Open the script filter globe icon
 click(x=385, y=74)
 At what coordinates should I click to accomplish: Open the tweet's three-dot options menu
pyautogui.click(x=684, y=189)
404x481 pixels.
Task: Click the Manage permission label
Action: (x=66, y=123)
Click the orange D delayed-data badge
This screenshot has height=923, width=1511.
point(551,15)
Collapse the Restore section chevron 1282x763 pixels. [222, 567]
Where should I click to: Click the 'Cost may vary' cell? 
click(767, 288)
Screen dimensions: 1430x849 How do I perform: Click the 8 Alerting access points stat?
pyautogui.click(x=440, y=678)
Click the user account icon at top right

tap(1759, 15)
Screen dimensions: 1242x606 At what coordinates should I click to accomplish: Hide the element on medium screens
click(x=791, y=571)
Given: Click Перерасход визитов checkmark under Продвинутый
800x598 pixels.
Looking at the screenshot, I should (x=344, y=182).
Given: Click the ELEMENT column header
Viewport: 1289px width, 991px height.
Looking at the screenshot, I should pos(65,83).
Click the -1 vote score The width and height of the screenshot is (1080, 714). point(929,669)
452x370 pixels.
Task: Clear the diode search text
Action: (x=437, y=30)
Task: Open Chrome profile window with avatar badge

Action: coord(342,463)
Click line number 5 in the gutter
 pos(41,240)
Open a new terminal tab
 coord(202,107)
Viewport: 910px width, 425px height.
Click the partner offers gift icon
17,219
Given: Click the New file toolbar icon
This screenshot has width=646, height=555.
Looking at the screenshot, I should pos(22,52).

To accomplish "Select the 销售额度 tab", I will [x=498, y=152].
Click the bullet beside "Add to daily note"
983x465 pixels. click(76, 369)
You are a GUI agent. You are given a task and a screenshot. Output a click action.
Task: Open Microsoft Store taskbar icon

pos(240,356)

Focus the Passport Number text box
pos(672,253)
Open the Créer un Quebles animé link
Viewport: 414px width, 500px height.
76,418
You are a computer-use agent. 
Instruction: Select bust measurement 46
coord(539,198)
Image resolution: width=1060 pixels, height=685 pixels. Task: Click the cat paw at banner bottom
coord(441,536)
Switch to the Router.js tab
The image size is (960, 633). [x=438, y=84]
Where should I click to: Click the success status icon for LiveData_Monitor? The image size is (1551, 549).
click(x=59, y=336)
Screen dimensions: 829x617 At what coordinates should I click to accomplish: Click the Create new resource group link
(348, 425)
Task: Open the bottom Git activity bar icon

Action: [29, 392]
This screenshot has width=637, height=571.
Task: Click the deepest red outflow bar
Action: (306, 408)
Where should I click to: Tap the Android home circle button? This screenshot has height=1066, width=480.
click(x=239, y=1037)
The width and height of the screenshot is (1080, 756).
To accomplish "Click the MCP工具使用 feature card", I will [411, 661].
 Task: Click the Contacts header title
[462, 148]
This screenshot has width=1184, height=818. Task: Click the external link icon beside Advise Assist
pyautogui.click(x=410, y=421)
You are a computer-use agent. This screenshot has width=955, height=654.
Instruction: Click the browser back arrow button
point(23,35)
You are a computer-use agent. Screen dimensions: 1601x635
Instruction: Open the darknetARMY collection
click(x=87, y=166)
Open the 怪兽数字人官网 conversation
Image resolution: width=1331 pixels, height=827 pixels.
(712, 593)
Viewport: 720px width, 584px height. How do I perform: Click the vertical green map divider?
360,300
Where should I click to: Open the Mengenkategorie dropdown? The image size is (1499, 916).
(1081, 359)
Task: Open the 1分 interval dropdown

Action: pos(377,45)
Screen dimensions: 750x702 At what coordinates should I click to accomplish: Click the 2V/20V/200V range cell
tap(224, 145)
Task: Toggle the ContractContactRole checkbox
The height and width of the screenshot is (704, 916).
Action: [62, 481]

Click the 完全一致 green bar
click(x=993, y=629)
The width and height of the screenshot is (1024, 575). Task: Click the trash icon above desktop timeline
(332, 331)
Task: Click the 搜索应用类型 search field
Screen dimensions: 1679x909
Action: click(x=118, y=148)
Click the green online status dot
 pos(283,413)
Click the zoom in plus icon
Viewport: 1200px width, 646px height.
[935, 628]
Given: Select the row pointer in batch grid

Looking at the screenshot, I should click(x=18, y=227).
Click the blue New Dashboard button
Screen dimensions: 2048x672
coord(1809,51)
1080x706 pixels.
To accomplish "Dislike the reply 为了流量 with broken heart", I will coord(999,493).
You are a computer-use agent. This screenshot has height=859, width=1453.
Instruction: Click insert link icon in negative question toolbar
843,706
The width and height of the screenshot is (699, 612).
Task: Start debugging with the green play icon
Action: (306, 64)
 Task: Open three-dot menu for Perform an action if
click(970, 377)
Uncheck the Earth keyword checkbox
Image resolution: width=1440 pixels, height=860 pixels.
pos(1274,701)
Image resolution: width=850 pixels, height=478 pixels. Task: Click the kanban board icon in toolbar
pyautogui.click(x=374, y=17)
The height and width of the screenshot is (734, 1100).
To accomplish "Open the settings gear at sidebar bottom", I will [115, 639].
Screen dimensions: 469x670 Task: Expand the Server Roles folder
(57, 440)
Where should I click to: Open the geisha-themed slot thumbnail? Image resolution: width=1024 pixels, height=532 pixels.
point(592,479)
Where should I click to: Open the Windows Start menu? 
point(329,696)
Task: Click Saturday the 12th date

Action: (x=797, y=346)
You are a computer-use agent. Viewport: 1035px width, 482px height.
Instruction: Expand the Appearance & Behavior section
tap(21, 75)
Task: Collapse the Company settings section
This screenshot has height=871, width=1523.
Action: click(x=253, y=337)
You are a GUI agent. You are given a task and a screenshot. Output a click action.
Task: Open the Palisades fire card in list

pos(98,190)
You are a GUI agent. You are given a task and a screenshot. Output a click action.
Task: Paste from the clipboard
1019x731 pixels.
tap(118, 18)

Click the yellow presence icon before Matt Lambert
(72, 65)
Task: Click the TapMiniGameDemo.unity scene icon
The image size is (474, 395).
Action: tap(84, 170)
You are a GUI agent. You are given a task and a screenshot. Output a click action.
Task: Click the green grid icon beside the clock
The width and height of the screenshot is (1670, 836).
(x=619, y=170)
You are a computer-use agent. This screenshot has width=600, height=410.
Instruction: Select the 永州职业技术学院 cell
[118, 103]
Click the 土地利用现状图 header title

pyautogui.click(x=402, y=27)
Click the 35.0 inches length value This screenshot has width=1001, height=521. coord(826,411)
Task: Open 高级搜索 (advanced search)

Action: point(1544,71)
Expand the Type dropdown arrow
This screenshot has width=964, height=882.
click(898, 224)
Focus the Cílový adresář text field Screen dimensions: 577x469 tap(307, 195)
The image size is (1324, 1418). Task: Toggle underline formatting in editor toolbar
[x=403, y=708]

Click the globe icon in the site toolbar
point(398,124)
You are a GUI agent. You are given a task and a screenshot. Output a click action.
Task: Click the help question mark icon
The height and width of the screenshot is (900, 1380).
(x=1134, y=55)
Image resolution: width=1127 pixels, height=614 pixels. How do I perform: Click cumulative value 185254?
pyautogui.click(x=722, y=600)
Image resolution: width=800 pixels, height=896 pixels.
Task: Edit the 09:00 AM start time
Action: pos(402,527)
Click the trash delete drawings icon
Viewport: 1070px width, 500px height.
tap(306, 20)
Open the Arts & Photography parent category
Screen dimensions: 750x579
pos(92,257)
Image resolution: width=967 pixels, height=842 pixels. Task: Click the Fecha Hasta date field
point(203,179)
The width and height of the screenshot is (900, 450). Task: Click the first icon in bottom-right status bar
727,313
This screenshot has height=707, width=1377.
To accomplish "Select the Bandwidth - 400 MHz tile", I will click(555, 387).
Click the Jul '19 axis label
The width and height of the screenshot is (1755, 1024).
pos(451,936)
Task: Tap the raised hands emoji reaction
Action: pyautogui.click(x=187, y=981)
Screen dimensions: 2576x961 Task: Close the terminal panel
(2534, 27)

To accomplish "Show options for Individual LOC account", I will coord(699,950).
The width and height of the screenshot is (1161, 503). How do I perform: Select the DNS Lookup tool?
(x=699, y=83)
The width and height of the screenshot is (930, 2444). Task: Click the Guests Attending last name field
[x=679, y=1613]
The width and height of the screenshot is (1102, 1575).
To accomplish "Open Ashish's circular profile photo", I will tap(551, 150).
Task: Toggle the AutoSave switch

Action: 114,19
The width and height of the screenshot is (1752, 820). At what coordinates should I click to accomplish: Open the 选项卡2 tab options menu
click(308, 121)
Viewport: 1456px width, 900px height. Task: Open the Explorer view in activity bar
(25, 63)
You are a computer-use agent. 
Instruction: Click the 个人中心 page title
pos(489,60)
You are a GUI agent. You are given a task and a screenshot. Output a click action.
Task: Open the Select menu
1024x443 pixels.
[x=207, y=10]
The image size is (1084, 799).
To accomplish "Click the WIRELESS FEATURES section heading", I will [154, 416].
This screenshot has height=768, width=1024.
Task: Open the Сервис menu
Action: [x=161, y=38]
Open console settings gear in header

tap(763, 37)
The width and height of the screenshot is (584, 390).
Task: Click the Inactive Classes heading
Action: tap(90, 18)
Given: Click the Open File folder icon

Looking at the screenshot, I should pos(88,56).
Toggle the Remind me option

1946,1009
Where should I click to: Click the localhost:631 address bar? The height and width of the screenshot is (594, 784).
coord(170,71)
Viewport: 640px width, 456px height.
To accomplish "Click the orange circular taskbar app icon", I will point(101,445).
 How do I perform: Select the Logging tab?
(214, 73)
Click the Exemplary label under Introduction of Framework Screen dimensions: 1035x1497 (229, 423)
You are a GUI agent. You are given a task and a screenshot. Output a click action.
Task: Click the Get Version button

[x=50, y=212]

Task instructions: The line with "Given: Click the New file toolbar icon" is the last to include; transcribe exactly every line from the top of the material above down to it.

Solved problem:
Open the script filter globe icon
 click(x=385, y=74)
 At what coordinates should I click to accomplish: Open the tweet's three-dot options menu
pyautogui.click(x=684, y=189)
404x481 pixels.
Task: Click the Manage permission label
Action: (x=66, y=123)
Click the orange D delayed-data badge
This screenshot has height=923, width=1511.
point(551,15)
Collapse the Restore section chevron 1282x763 pixels. [222, 567]
Where should I click to: Click the 'Cost may vary' cell? 
click(767, 288)
Screen dimensions: 1430x849 How do I perform: Click the 8 Alerting access points stat?
pyautogui.click(x=440, y=678)
Click the user account icon at top right

tap(1759, 15)
Screen dimensions: 1242x606 At what coordinates should I click to accomplish: Hide the element on medium screens
click(x=791, y=571)
Given: Click Перерасход визитов checkmark under Продвинутый
800x598 pixels.
Looking at the screenshot, I should (x=344, y=182).
Given: Click the ELEMENT column header
Viewport: 1289px width, 991px height.
Looking at the screenshot, I should pos(65,83).
Click the -1 vote score The width and height of the screenshot is (1080, 714). point(929,669)
452x370 pixels.
Task: Clear the diode search text
Action: (x=437, y=30)
Task: Open Chrome profile window with avatar badge

Action: coord(342,463)
Click line number 5 in the gutter
 pos(41,240)
Open a new terminal tab
 coord(202,107)
Viewport: 910px width, 425px height.
Click the partner offers gift icon
17,219
Given: Click the New file toolbar icon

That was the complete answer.